10:20-11:20 Zhao Xiaolei (UCSB)

Non-commutative abelian surfaces and Kummer type hyperkähler manifolds

Abstract: Examples of non-commutative K3 surfaces arise from semiorthogonal decompositions of the bounded derived category of certain Fano varieties. The most interesting cases are those of cubic fourfolds and Gushel-Mukai varieties of even dimension. Using the deep theory of families of stability conditions, locally complete families of hyperkähler manifolds deformation equivalent to Hilbert schemes of points on a K3 surface have been constructed from moduli spaces of stable objects in these non-commutative K3 surfaces. On the other hand, an explicit description of a locally complete family of hyperkähler manifolds deformation equivalent to a generalized Kummer variety is not yet available.

In this talk we will construct families of non-commutative abelian surfaces as equivariant categories of the derived category of K3 surfaces which specialize to Kummer K3 surfaces. Then we will explain how to induce stability conditions on them and produce examples of locally complete families of hyperkähler manifolds of generalized Kummer deformation type. Applications to abelian fourfolds of Weil type will be discussed.

This is joint work in preparation with Arend Bayer, Alex Perry and Laura Pertusi.

13:30-14:30 Zhang Zili （Tongji University）

The P=W identity for cluster varieties

Abstract: The cohomology of even-dimensional full rank Louise-type cluster varieties satisfy the curious hard Lefschetz property. Since curious hard Lefschetz property is rarely observed and strongly related to the P=W identity, we conjecture that there exists a P=W type identity for cluster varieties. In this talk, we will study the cohomology cluster varieties in a more general setting and establish a conjectural P=W type identity.
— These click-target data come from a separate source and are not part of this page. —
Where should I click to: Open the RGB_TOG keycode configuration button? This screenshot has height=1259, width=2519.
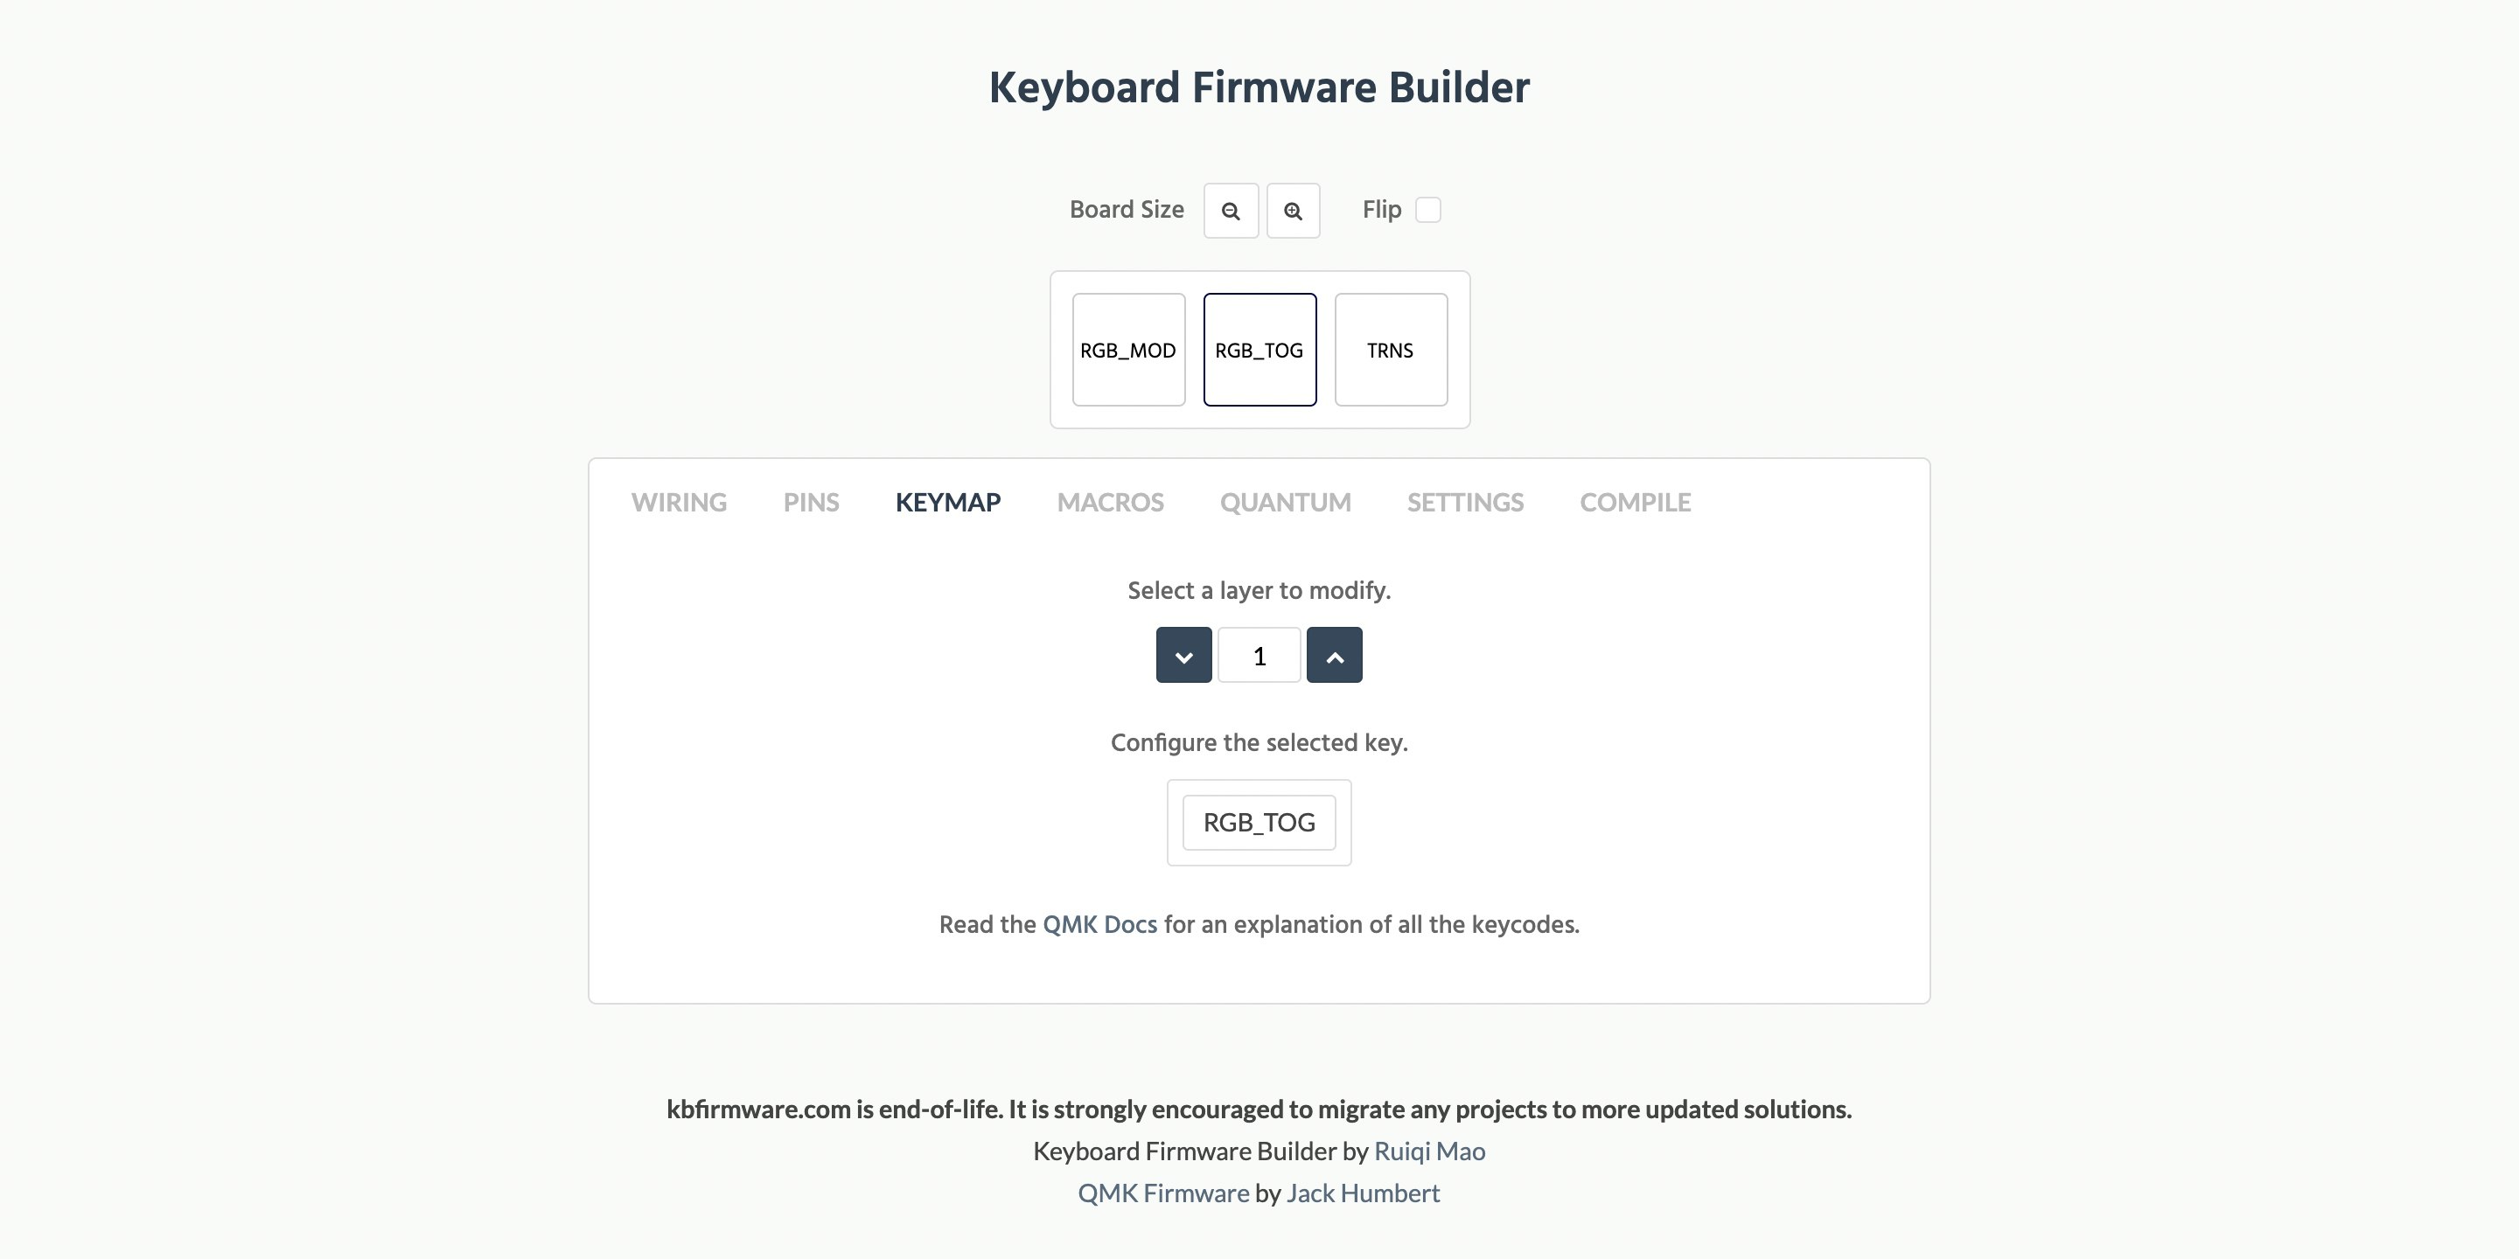click(x=1259, y=822)
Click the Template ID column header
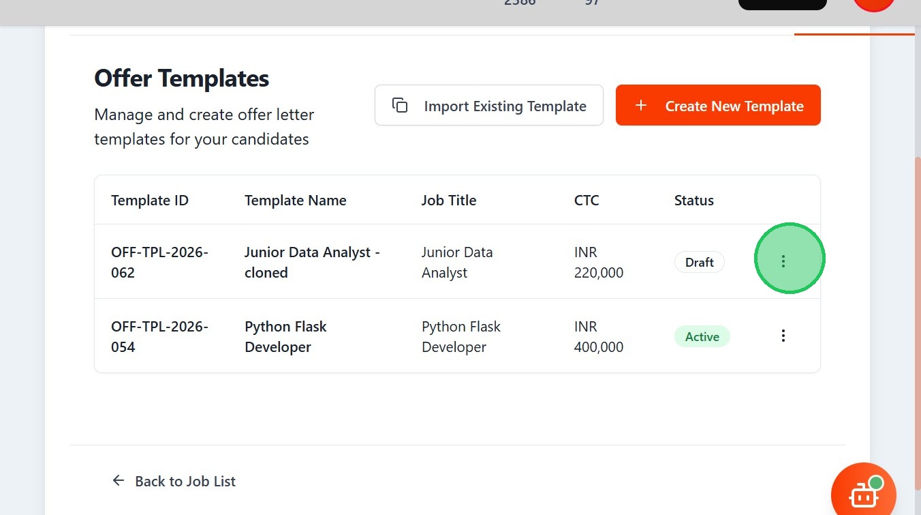921x515 pixels. pos(150,201)
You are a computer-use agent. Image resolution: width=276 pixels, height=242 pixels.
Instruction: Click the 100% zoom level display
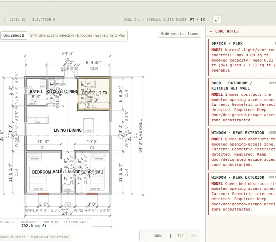point(158,236)
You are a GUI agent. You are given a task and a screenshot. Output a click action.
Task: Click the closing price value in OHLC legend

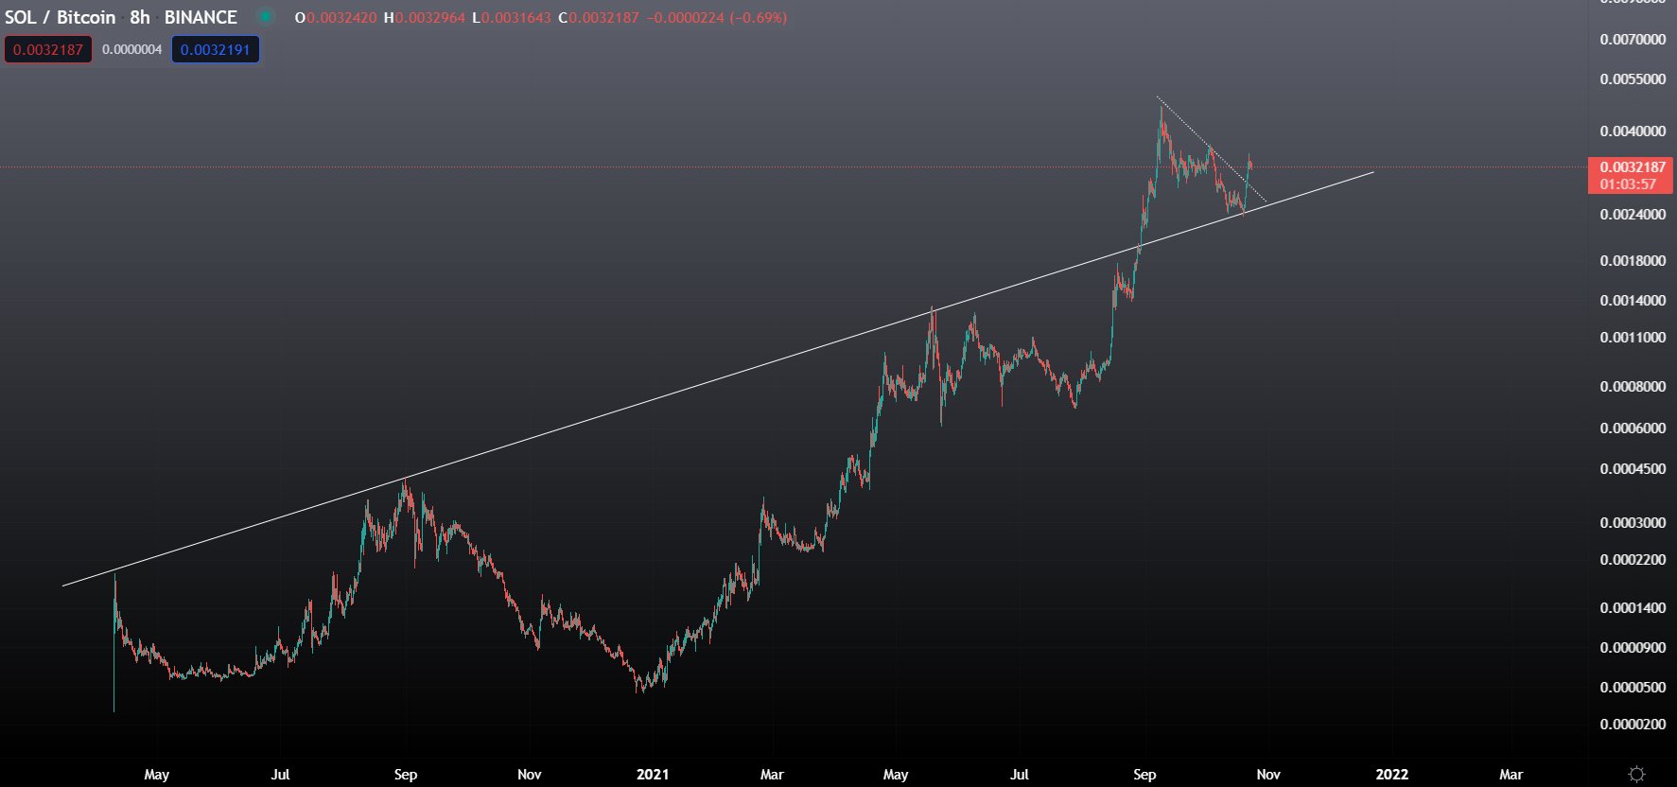[603, 17]
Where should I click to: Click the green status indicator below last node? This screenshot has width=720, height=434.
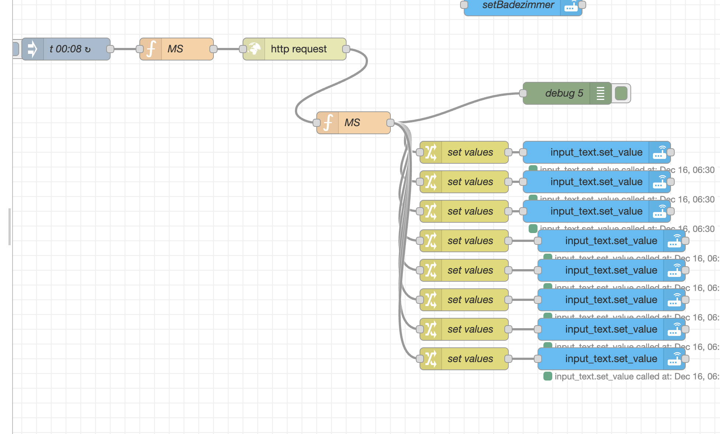[x=548, y=376]
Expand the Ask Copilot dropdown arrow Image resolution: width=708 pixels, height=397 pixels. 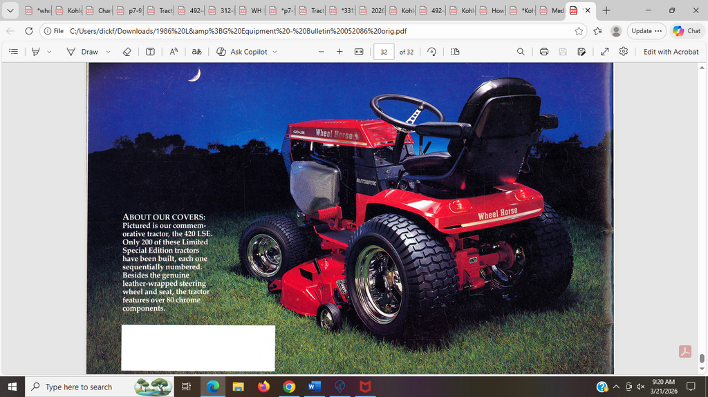click(274, 52)
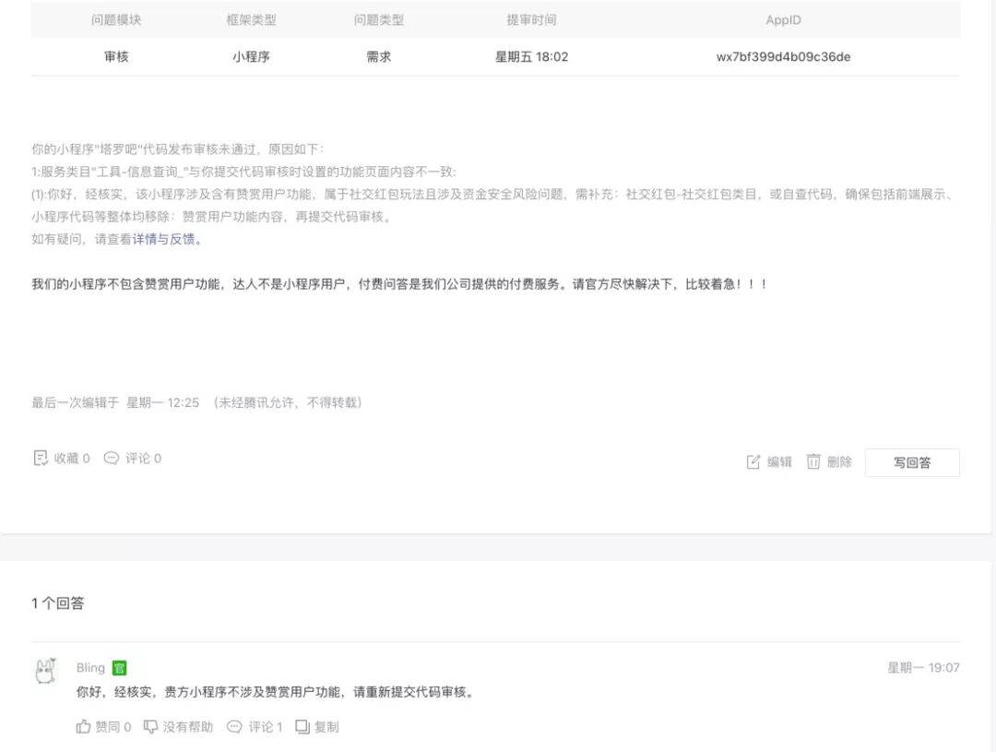Click the 问题类型 column header

[379, 19]
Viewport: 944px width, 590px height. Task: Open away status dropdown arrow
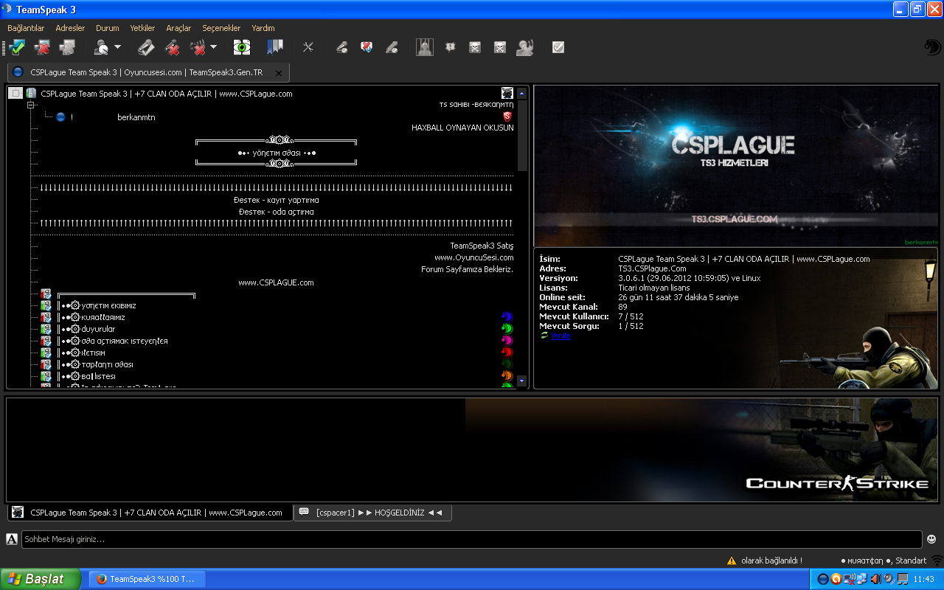tap(118, 47)
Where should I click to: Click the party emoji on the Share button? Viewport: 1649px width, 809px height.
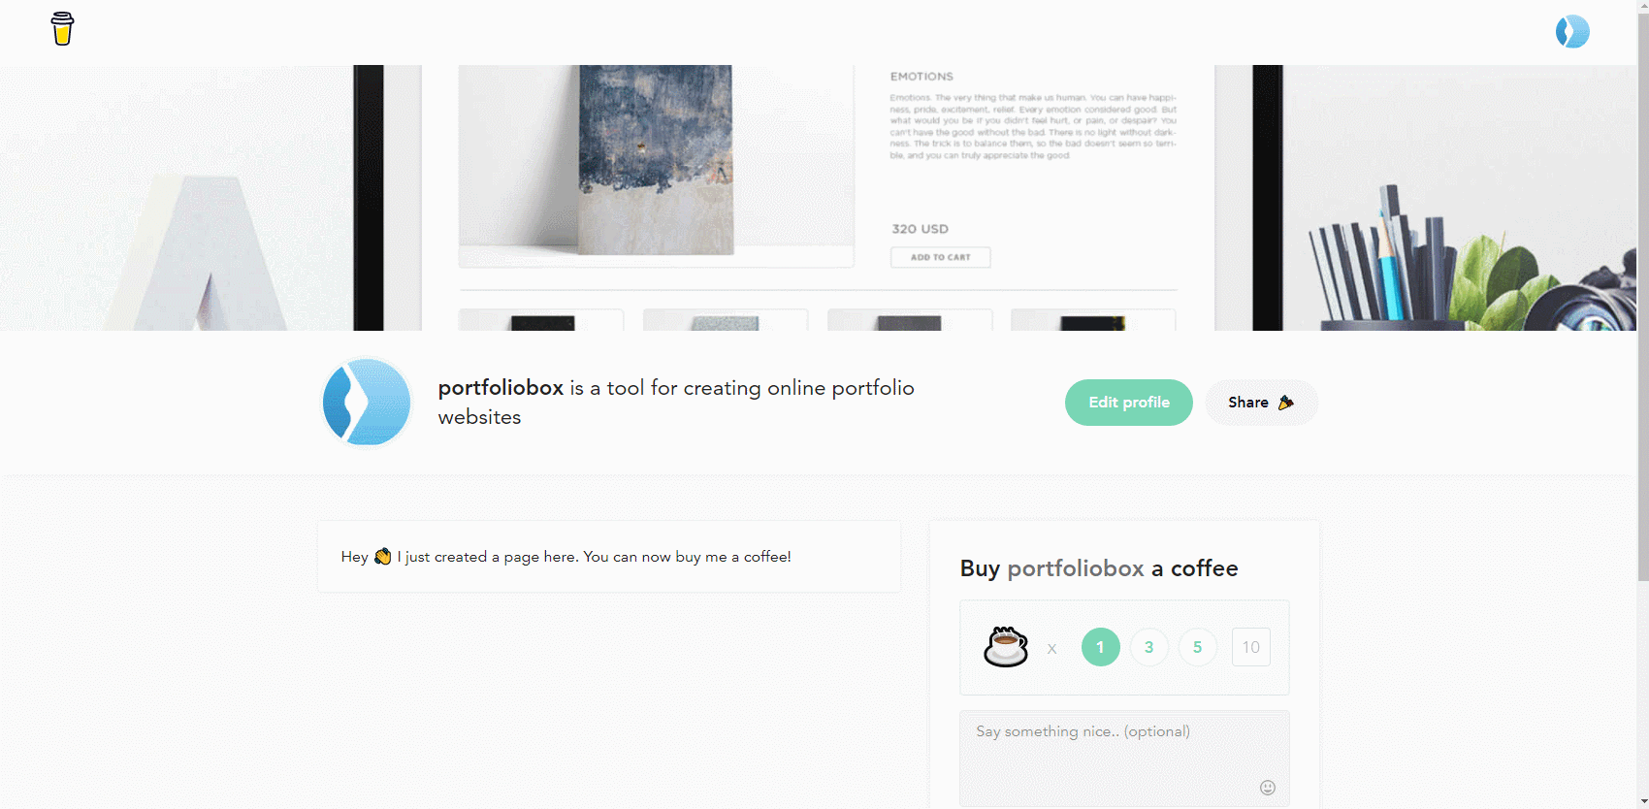point(1286,402)
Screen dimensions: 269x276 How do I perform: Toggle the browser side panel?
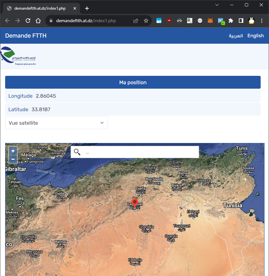[241, 21]
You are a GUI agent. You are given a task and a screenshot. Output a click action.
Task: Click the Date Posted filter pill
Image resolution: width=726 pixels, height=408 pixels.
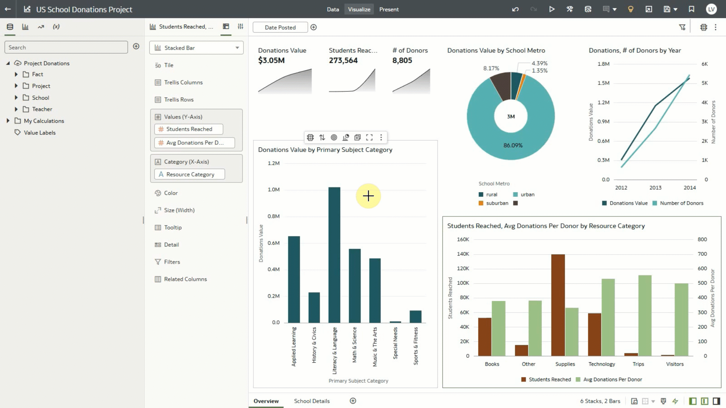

We will also provide various low-dimensional cluster varieties as evidence toward the P=W conjecture for cluster varieties.

14:50-15:50 Zhou Lin（University of Hannover）

Infinite torsion in motivic cohomology and morphic cohomology

Abstract: Motivic cohomology and morphic cohomology naturally generalize the Chow group (cycles modulo rational equivalence) and cycles modulo algebraic equivalence. Since Mumford’s work in the 1970s, questions on the finite generation of Chow and Griffiths groups—such as the finiteness of dimension, the size of their torsion, or their divisibility—have been a central theme in the study of algebraic cycles.

In this talk, I will show how, over an algebraically closed field whose transcendence degree over its prime field is infinite (e.g., complex number field), one can combine Schoen’s injectivity argument with Schreieder’s refined unramified cohomology to construct examples of motivic and morphic cohomology groups with infinitely many torsion elements. Joint work with Theodosis Alexandrou.

16: 00-17:00 Deng Haohua （Dartmouth College）

Baily—Borel compactification: Classical and beyond

I will talk about the Hodge—theoretic perspective of the Baily—Borel compactification. This includes the classical cases, the Green—Griffiths—Laza—Robles approach and the recent breakthrough by Bakker—Filipazzi—Mauri—Tsimerman.